:: TEXT SHOWN ::

I'm having the same trouble, we've had our Romanian rescue a year and I've tried and tried everything but he's aggressive towards people, our household, my cat and my 8 yr old daughter sometimes, he seems obsessed with me. I'm having to return him and I feel awful


----------



## Linda Weasel

Katiewates said:


> I'm having the same trouble, we've had our Romanian rescue a year and I've tried and tried everything but he's aggressive towards people, our household, my cat and my 8 yr old daughter sometimes, he seems obsessed with me. I'm having to return him and I feel awful


@Katiewates , because this is an old thread you may get more responses by starting a new thread in Training and Behaviour.


----------



## Ian246

Deleted. Same point as Linda Weasel makes.


----------



## Hattydog3

We too have a Romanian rescue. She is aggressive towards strangers and can never be trusted to go near anyone she doesn't know well. She didn't show any aggression whilst in the rescue kennels but after having her at home a few days, she started to lunge and nip strangers including visitors to our home. She takes time to accept people but when she does, she loves nothing more than laying beside them being stroked and cuddled. Once she accepts someone she doesn't forget them and then shows no aggression towards them. We've had her over four years and I have to admit that I was close to giving up on her but we've just learned how to manage her and know that we could never let her near strangers.


----------

:: PARTS OF THE EXERCISE ::
(a) In the forum thread, how long has Hattydog3 had the Romanian rescue dog?
(b) Reproduce the passage of the forum thread from "We too have" up to and including "her near strangers.".
The data that follow are unrelated to the forum thread.

:: DATASET EXCERPT ::
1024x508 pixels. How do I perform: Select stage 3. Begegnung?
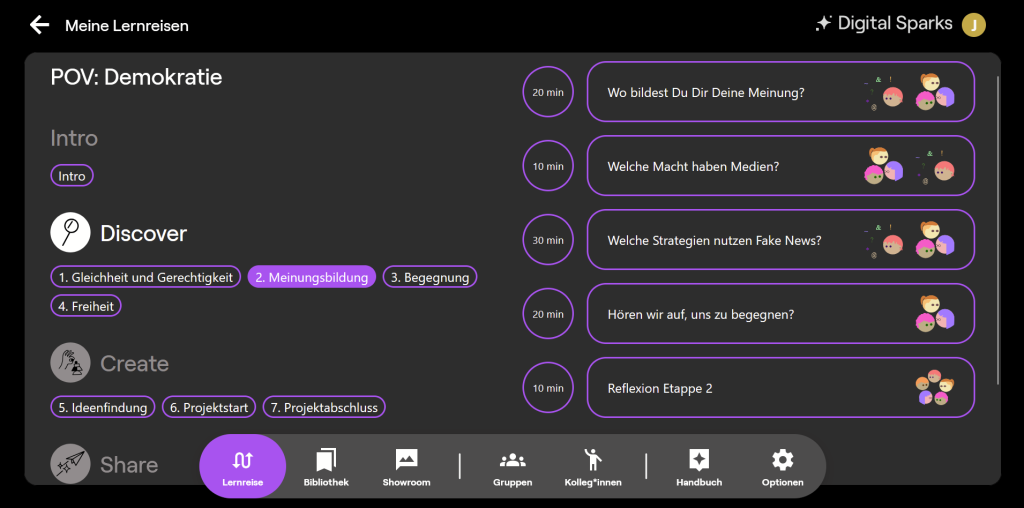(x=430, y=277)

:: RESULTS IN ORDER ::
(a) Over four years.

(b)
We too have a Romanian rescue. She is aggressive towards strangers and can never be trusted to go near anyone she doesn't know well. She didn't show any aggression whilst in the rescue kennels but after having her at home a few days, she started to lunge and nip strangers including visitors to our home. She takes time to accept people but when she does, she loves nothing more than laying beside them being stroked and cuddled. Once she accepts someone she doesn't forget them and then shows no aggression towards them. We've had her over four years and I have to admit that I was close to giving up on her but we've just learned how to manage her and know that we could never let her near strangers.